Segment Open

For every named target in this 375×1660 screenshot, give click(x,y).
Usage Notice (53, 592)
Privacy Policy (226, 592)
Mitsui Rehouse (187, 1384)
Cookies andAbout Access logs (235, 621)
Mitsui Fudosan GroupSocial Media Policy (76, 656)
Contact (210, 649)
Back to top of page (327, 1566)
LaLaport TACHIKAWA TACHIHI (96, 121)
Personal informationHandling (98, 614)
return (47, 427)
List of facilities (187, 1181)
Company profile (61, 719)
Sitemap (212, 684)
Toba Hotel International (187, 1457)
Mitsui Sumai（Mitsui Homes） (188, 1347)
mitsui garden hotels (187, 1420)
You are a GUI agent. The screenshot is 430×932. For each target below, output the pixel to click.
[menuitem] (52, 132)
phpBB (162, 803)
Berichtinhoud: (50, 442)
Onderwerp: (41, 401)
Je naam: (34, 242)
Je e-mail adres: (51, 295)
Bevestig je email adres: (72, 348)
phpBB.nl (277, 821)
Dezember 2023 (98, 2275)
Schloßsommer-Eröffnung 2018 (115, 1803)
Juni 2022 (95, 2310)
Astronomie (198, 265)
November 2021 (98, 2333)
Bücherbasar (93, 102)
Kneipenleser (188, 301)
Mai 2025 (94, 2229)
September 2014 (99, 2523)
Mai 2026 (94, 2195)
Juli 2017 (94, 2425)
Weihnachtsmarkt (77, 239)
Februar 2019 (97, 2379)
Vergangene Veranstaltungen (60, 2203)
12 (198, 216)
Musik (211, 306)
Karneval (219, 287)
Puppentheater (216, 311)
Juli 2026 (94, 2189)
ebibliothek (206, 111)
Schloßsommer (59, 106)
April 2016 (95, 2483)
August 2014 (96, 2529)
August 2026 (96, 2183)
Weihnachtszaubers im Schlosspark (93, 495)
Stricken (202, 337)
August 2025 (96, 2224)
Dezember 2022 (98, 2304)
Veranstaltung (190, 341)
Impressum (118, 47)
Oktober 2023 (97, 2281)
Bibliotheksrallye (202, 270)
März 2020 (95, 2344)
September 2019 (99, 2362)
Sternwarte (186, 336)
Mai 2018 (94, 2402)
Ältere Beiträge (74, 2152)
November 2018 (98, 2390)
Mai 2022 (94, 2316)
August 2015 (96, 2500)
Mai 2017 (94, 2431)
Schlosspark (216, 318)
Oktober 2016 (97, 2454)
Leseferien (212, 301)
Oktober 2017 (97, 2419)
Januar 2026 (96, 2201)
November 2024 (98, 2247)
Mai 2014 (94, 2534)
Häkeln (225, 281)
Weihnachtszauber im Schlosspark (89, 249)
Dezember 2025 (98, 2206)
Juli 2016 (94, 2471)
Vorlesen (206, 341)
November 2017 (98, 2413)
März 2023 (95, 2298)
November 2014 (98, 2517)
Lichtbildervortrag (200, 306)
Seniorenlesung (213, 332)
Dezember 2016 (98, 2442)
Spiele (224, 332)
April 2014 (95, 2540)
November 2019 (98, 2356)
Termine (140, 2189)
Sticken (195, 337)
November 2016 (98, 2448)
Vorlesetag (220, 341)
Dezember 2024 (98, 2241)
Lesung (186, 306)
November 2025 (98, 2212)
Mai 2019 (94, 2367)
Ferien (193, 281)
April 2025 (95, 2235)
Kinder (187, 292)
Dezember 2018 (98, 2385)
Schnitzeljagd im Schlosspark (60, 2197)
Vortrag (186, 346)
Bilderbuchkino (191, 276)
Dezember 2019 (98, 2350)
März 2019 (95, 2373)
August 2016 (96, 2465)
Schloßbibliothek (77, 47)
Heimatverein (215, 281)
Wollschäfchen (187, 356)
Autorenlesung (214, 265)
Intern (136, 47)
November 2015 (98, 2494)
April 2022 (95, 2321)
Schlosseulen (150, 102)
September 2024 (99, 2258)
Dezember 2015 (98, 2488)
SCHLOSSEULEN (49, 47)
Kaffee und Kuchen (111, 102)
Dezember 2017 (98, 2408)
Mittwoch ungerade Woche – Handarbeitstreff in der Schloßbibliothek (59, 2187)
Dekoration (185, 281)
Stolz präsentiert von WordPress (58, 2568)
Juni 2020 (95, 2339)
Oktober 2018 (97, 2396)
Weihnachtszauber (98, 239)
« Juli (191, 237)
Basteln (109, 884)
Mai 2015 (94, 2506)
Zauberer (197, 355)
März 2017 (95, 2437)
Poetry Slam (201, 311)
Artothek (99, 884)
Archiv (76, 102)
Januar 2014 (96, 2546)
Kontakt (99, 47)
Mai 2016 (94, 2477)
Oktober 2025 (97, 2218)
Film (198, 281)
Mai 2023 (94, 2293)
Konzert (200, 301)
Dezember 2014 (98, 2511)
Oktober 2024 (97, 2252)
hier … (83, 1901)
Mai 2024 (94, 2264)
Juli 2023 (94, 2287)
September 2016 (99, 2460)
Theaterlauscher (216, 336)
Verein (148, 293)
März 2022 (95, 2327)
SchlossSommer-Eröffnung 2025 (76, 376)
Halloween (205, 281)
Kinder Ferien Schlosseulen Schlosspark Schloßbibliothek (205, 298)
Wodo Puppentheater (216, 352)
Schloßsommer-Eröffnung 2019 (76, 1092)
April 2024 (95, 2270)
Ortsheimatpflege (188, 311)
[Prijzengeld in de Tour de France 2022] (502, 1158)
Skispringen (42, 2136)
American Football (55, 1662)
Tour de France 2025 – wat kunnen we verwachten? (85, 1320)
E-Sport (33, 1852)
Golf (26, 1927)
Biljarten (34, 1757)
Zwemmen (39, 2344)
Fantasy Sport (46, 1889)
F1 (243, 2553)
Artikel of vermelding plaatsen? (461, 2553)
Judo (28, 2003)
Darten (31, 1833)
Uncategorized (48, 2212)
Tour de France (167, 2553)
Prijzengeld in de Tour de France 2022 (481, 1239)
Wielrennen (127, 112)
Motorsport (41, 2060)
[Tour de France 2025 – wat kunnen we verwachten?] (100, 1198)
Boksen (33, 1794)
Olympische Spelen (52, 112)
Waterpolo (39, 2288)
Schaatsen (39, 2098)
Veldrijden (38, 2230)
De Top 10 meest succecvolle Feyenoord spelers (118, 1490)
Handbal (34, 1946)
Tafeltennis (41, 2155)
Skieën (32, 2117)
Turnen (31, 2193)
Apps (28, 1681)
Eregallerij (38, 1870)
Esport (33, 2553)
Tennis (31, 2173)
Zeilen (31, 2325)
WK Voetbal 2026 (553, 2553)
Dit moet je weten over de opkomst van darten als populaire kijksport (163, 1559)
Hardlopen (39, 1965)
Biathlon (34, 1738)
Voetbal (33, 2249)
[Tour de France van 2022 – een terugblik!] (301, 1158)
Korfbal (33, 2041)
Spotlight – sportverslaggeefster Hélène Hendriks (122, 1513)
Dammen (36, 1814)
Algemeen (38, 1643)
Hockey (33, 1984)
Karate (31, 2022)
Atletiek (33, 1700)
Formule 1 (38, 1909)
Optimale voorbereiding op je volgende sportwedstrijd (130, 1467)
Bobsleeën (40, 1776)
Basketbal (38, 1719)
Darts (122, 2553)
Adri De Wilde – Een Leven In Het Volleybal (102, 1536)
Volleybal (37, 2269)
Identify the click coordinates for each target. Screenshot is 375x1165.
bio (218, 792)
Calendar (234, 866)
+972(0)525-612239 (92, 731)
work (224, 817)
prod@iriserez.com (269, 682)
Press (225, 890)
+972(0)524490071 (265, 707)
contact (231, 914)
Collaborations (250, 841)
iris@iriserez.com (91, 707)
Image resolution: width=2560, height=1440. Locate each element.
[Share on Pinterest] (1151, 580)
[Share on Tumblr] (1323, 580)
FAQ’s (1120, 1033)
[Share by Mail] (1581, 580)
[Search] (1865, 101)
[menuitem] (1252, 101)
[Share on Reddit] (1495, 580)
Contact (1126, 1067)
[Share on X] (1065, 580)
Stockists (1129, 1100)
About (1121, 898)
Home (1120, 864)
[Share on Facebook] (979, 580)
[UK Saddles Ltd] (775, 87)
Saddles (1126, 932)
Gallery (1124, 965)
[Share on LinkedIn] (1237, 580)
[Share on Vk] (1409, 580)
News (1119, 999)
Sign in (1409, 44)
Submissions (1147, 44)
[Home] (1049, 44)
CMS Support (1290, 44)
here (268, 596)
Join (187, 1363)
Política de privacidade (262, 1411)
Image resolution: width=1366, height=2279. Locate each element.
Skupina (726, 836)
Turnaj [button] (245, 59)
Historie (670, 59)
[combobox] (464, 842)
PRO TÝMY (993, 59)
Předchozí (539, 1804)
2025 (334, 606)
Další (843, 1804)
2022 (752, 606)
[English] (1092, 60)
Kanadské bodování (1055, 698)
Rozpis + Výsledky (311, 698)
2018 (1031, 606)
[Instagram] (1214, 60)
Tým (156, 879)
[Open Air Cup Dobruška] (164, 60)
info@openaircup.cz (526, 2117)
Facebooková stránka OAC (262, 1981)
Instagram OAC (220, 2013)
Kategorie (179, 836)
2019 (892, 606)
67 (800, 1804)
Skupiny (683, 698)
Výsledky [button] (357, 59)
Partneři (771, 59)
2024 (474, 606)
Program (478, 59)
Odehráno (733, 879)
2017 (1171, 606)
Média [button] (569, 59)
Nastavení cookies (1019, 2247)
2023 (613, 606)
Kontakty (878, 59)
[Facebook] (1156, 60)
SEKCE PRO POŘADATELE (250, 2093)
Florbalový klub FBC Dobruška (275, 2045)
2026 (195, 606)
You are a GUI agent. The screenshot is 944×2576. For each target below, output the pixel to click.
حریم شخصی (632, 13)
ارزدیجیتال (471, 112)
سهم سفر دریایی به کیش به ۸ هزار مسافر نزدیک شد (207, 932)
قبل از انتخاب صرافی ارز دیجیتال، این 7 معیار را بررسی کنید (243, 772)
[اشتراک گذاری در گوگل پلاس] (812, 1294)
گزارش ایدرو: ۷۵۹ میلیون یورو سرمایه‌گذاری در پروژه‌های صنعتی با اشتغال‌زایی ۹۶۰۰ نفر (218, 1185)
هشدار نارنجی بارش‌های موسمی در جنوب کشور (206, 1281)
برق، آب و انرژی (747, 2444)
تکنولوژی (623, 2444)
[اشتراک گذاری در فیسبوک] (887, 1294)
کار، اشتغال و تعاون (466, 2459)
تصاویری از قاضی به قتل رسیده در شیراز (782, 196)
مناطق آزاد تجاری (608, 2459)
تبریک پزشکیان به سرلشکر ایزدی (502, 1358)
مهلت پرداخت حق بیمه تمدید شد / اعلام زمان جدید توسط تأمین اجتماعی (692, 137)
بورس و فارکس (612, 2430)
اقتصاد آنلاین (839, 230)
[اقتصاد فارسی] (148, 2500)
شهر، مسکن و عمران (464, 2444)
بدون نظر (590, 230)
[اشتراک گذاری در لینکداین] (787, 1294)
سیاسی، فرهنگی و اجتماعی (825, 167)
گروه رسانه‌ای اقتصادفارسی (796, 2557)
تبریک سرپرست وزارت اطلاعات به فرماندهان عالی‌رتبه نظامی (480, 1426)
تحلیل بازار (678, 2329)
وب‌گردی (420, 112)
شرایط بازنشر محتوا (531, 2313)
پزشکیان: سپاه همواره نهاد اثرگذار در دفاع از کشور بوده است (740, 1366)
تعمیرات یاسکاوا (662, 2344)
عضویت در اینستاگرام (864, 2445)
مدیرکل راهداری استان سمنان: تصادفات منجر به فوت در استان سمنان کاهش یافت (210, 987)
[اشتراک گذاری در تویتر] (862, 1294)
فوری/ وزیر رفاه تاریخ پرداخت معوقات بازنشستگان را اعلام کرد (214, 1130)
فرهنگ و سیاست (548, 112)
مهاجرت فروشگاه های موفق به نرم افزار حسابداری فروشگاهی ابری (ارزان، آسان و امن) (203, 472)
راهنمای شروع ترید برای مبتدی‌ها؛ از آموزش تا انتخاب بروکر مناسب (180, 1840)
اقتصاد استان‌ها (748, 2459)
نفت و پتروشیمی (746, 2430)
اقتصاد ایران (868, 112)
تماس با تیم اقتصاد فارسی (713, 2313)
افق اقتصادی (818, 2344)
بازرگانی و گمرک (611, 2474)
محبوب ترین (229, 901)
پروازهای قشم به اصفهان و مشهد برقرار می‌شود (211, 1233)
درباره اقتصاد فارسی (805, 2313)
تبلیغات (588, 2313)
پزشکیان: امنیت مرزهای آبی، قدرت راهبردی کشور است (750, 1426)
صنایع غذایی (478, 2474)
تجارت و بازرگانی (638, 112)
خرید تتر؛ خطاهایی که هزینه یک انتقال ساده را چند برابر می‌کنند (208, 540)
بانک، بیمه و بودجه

Segment Closed

*Problem details*.
Count up the lines in the preceding data that include the word "kunnen"; respond with the number only.

*Finished task*.
2